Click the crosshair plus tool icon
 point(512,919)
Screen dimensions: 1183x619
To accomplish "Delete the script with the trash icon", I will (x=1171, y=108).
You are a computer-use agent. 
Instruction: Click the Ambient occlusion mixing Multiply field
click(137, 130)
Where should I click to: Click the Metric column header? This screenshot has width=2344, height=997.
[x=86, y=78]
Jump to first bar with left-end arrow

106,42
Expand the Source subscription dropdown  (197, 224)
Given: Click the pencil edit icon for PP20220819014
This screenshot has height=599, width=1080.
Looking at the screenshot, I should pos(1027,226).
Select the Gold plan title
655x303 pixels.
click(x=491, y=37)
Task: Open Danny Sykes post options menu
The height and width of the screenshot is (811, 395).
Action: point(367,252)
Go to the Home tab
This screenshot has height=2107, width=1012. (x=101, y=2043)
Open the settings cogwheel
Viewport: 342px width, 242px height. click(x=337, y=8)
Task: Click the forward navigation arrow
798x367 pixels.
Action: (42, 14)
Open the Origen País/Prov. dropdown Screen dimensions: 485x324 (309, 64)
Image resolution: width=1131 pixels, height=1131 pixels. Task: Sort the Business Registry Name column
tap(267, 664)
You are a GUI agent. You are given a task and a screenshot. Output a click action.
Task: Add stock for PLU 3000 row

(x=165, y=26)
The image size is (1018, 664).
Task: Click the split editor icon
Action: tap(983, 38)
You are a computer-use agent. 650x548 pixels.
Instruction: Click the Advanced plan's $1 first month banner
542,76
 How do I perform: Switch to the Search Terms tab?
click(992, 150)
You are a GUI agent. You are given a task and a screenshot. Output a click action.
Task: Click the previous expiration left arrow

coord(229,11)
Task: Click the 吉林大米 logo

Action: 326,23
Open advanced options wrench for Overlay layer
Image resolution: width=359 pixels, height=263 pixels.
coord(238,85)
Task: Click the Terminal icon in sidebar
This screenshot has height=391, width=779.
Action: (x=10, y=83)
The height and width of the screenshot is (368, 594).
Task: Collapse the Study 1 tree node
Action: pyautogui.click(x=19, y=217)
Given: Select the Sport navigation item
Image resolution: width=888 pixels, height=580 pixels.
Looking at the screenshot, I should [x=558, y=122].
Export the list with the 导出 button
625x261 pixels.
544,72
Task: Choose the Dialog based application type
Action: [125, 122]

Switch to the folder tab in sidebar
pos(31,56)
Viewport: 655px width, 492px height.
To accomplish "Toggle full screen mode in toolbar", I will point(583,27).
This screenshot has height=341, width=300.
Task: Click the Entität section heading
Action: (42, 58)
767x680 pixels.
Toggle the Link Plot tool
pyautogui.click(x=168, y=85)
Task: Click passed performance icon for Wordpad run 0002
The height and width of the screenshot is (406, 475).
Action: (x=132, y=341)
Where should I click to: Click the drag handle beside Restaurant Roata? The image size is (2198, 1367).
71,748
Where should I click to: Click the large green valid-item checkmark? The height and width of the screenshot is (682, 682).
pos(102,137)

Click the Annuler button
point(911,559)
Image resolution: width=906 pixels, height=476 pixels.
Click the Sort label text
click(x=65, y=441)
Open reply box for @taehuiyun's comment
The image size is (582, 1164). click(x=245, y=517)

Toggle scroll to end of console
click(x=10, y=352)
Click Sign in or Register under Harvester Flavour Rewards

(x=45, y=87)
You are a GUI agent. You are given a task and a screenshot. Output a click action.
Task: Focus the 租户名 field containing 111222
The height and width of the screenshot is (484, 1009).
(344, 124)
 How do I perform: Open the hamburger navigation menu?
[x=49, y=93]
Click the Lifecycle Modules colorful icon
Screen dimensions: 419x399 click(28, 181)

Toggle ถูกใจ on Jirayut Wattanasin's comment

§ DIRECTIONS:
From the data above, output only the lines between the line containing "The height and width of the screenshot is (811, 395)." and the line containing "Task: Click the Terminal icon in sidebar", inclusive, exactly as written.

§ SOLUTION FOR THIS PROBLEM:
The height and width of the screenshot is (811, 395).
Action: point(367,252)
Go to the Home tab
This screenshot has height=2107, width=1012. (x=101, y=2043)
Open the settings cogwheel
Viewport: 342px width, 242px height. click(x=337, y=8)
Task: Click the forward navigation arrow
798x367 pixels.
Action: (42, 14)
Open the Origen País/Prov. dropdown Screen dimensions: 485x324 (309, 64)
Image resolution: width=1131 pixels, height=1131 pixels. Task: Sort the Business Registry Name column
tap(267, 664)
You are a GUI agent. You are given a task and a screenshot. Output a click action.
Task: Add stock for PLU 3000 row

(x=165, y=26)
The image size is (1018, 664).
Task: Click the split editor icon
Action: tap(983, 38)
You are a computer-use agent. 650x548 pixels.
Instruction: Click the Advanced plan's $1 first month banner
542,76
 How do I perform: Switch to the Search Terms tab?
click(992, 150)
You are a GUI agent. You are given a task and a screenshot. Output a click action.
Task: Click the previous expiration left arrow

coord(229,11)
Task: Click the 吉林大米 logo

Action: 326,23
Open advanced options wrench for Overlay layer
Image resolution: width=359 pixels, height=263 pixels.
coord(238,85)
Task: Click the Terminal icon in sidebar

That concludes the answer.